Travail demandé:
1: Selon l'extrait sur le documentaire « Presunto Culpable », quelle chaîne a diffusé le film en première télévisée en « prime time » ?
2: Poursuivez l'extrait sur le documentaire « Presunto Culpable » à partir de sa dernière phrase.

Extrait choisi:

------

En septembre 2011, on comptait pratiquement deux millions de spectateurs au Mexique, deux-cent copies en circulation. « Presunto Culpable » avait reçu l’EMMY dans la catégorie « investigation journalistique » et il avait bénéficié d’une première télévisée en « prime time » sur la plus grosse chaîne du pays, Televisa.
Dans les sombres couloirs du documentaire mexicain, certaines mauvaises langues vous diront que IMCINE, le CNC local, a soutenu le film à hauteur de 16 millions de pesos (environ 1 million d’euros) alors que le budget de ce dernier était déjà bouclé. Il est vrai qu’on peut s’offusquer que la grande majorité des documentaires ne reçoivent pas un peso de cet institut, et que cette somme soit rarement accordée aux fictions (elle représente le budget total d’une fiction de faible coût), mais il est important de rappeler que, grâce à tous ces soutiens, le film a pu être vu par un public pour qui la seule référence en terme de documentaire était jusqu’alors le « Main Stream » des chaînes nord-américaines spécialisées… A ce sujet, je laisserai conclure les réalisateurs : « Nous pensons que le documentaire est le genre [cinématographique, NDLR] qu’il est le plus nécessaire et urgent de soutenir aujourd’hui pour que le Mexique ait des citoyens bien informés. Au lieu de s’auto-promotionner [allusion aux spots de propagande du gouvernement fédéral, NDLR], l’Etat ferait bien d’amplifier les capacités de l’Institut Mexicain de Cinématographie [IMCINE, NDLR] pour que cette organisation puisse financer et soutenir la réalisation de beaucoup plus de documentaires. ».

------

Lignes:
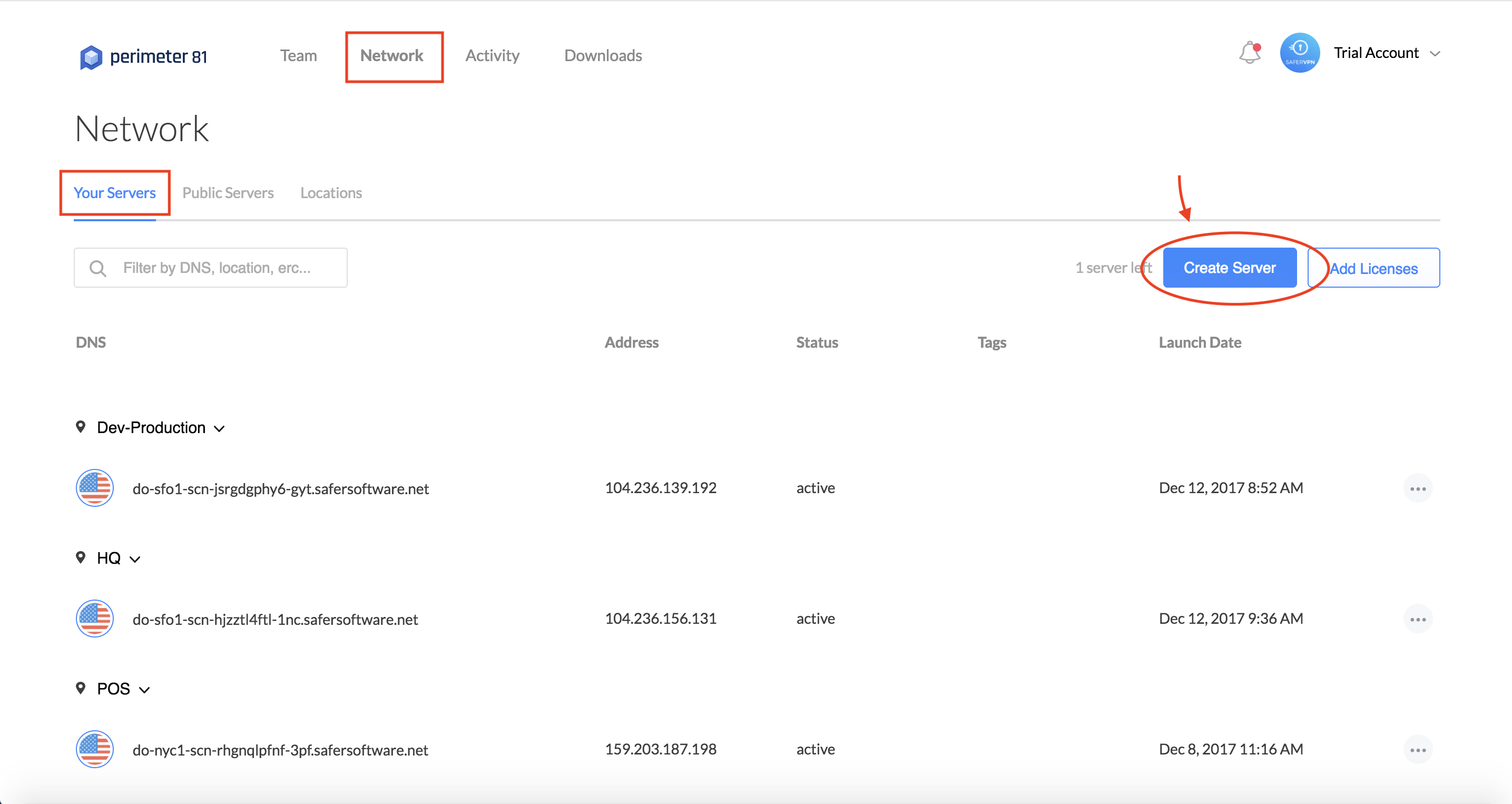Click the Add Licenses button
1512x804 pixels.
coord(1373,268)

------

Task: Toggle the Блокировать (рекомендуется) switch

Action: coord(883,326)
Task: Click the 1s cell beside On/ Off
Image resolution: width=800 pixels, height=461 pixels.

------

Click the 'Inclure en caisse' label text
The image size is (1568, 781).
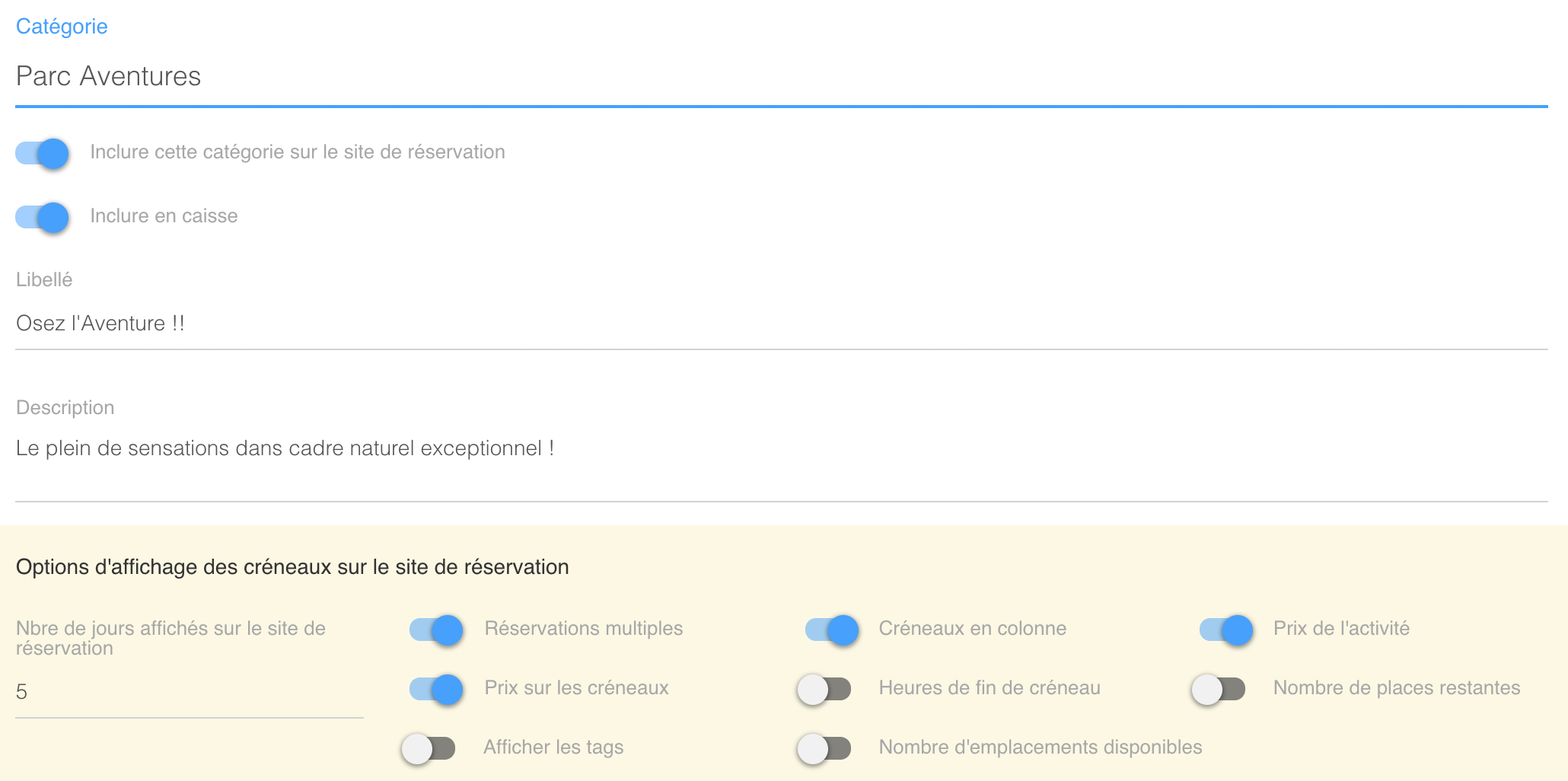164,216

------

Corrigé des exercices:
1: Televisa, la plus grosse chaîne du pays.

2:
Ludovic Bonleux
Les précisions du Blog documentaire
1. Réalisateur et photographe, Ludovic Bonleux vit et travaille au Mexique où il a réalisé Le Crime de Zacarias Barrientos (Images Plus, K production, CDP, 52´,2008) et Souviens-toi d´Acapulco (Novanima, Terra Nostra Films, 73´, en post-production). Vous pouvez retrouver certaines de ses photographies par ici. Il a également signé un compte-rendu du Festival DocsDF de Mexico sur Le Blog documentaire.
2. Vous pourrez trouver davantage d’informations sur le site officiel de « Presunto Culpable ».
3. Le film se trouve quelque part en ligne sur Internet, mais nous vous rappelons que c’est illégal.
4. Ci-dessous, un entretien avec Roberto Hernández et Layda Negrete réalisé par PBS (en anglais).
5. Voyez aussi les spots de « propagande » du gouvernement fédéral du Mexique (en VO).
6. Fiche technique de « Presunto Culpable » :
Réalisation : Roberto Hernández, Geoffrey Smith.
Image : John Grillo,Amir Galván Cervera.
Montage : Felipe Gomez, Roberto Hernández.
Musique : Lynn Fainchtein, Alejandro de Icaza.
Production : Layda Negrete, Yssel Ibara, 2011.
87 min, vidéo, Mexique.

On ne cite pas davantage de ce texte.